A machine-learning method that can identify patients with early-stage lung cancer is described in Nature this week. The approach detects tumour-derived DNA in blood samples — so-called liquid biopsies — and may help to increase the adoption of screening for high-risk individuals.
The recommended mode of screening for lung cancer in high-risk individuals is CT scanning, which has been shown to reduce lung cancer-related deaths. However, uptake is low owing to factors such as high costs, limited screening programmes and concerns with false positives; around 5% of eligible individuals undergo such screening in the United States. Blood tests are an attractive alternative means of cancer detection, although most liquid biopsy studies focus on monitoring patients with advanced disease, who may have higher levels of tumour-related DNA markers than early-stage patients.

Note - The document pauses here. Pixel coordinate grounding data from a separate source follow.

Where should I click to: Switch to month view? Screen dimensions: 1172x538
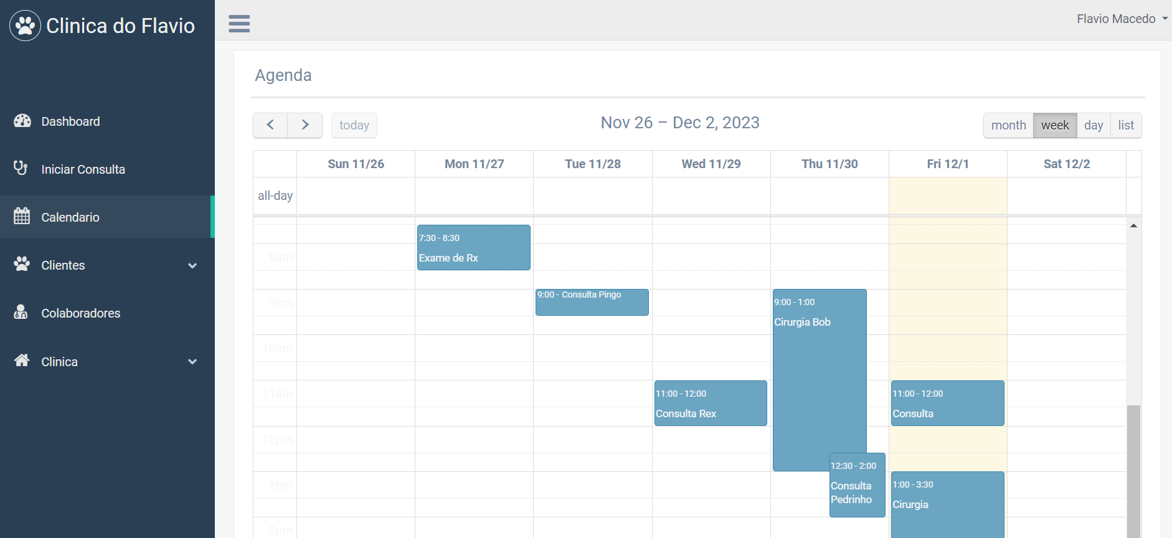pos(1008,125)
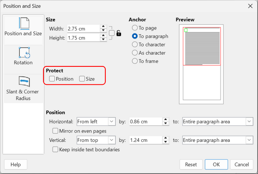Click the OK button

[216, 164]
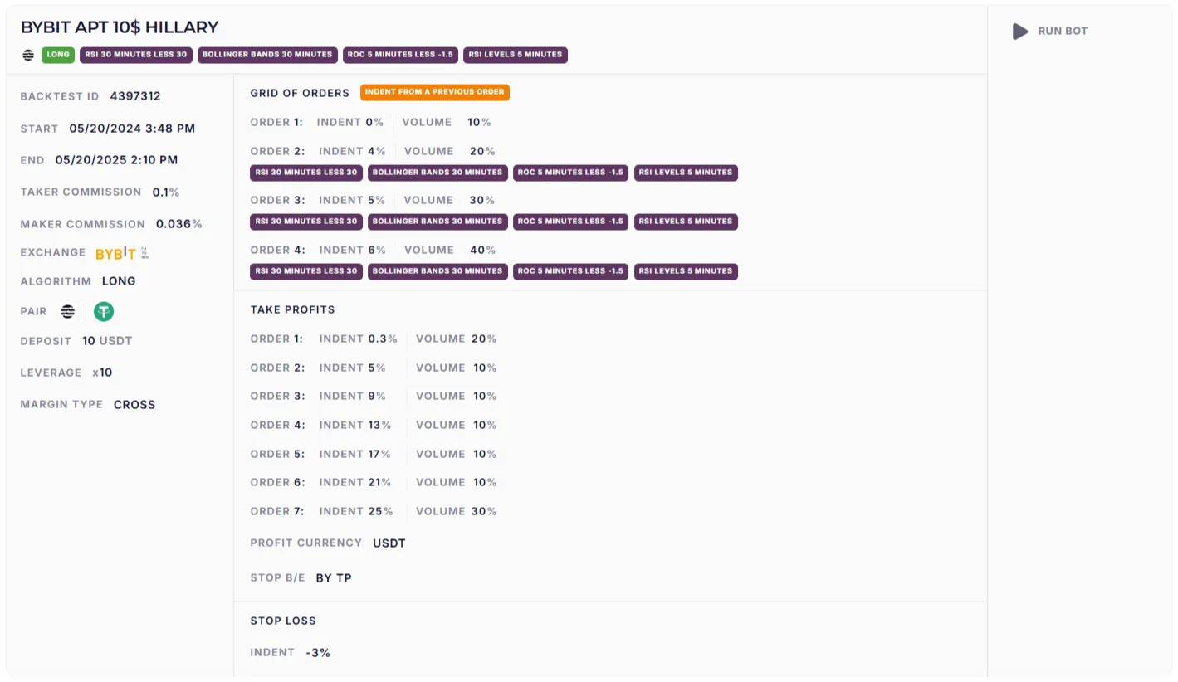Click Order 3's ROC 5 Minutes Less -1.5 tag
This screenshot has width=1178, height=682.
click(x=570, y=222)
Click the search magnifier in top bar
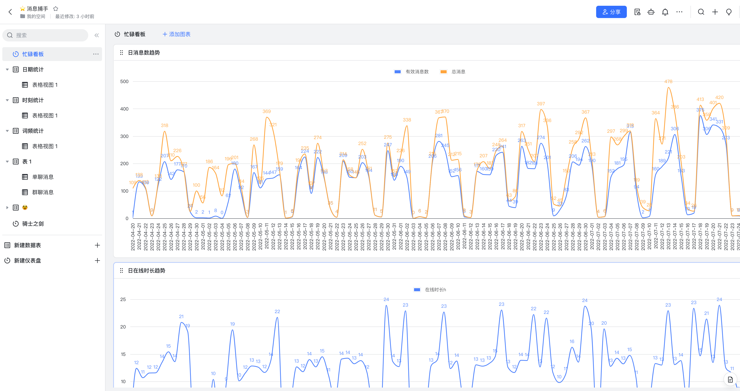The image size is (740, 391). click(701, 12)
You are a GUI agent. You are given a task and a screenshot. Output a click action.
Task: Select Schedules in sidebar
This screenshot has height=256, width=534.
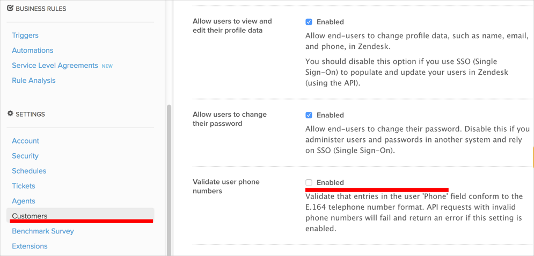tap(29, 171)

Maximilian Diehn and colleagues optimize an existing sequencing method for assessing circulating tumour DNA (ctDNA). They improve the recovery of DNA and identify alterations that may serve as useful markers of disease. Using this method the authors show that although ctDNA is present in only very low levels in early-stage lung cancers, it is a strong prognostic marker. They go on to use these data to refine a machine-learning method for predicting the presence of lung-cancer-derived DNA in blood samples. This technique discriminates early-stage lung cancer patients from risk-matched controls in an initial sample of 104 patients with early stage non-small cell lung cancer and 56 matched controls, which was confirmed in an independent validation cohort of 46 cases and 48 controls.